Post by Sculptor1 » May 31st, 2020, 6:05 pm

Frank Pray wrote:
May 31st, 2020, 5:03 pm
"Oxy Doc" Martin Tesher, M.D., was convicted by a federal jury in 2018 of prescribing Oxycotin and Fentynal to a patient who died from an overdose. Tesher faced up to 20 years imprisonment for reckless indifference to life. I cite this misuse of a legal drug prescription as evidence that the unrestricted distribution of dangerous substances based on greed, misinformation, or sociopathic indifference can lead to serious loss of life or long term damage to health and basic functioning.

The dilemma of all governmental regulation is that a majoritarian authority must compel a resistant minority to give up certain freedoms of choice.
This is not evidence of a problem with the legalisation of drugs.
This is an example of a country in which everything, and I mean everything is based on MONEY.

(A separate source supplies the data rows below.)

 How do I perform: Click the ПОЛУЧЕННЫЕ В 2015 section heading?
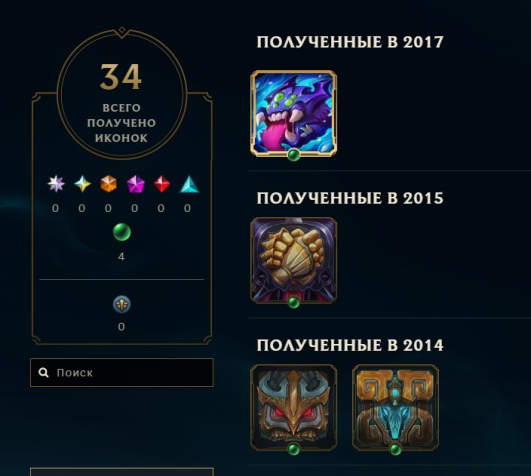click(x=350, y=198)
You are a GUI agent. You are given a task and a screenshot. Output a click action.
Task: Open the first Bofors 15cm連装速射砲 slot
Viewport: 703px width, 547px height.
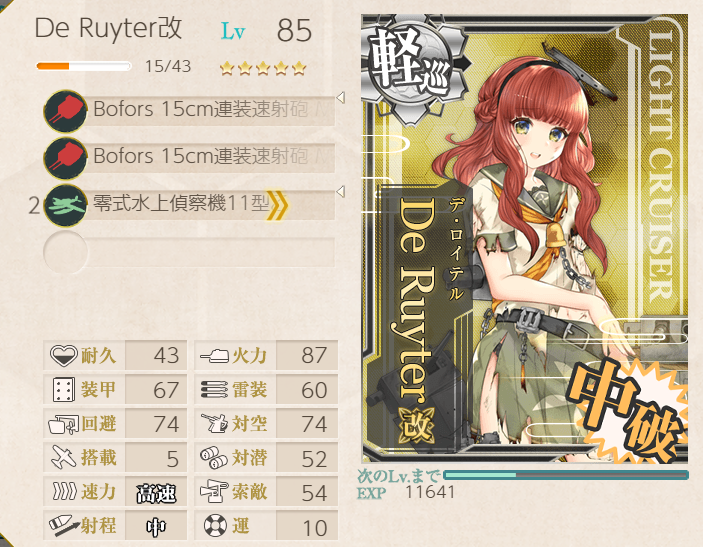coord(189,111)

Over prescription of dangerous synthetic opioids is a major problem in the USA. A string of doctors have been found to be handing out prescriptions for large consultancy fees of several 100s of $$$. Queues of addicts at late night surgeries; selling half the prescriptions, on the street, to recover the exorbitant consultation fees, and taking the rest themselves.
Lack of regulation and scrutiny in a privatised health system, exacerbated by an ideology of small government and the money motive, is where the faults lie.

You have to ask why this does not happen in the UK and in other country's health systems.
In 2007 27,000 died of prescription OD; Now the number has nearly doubled and is rising.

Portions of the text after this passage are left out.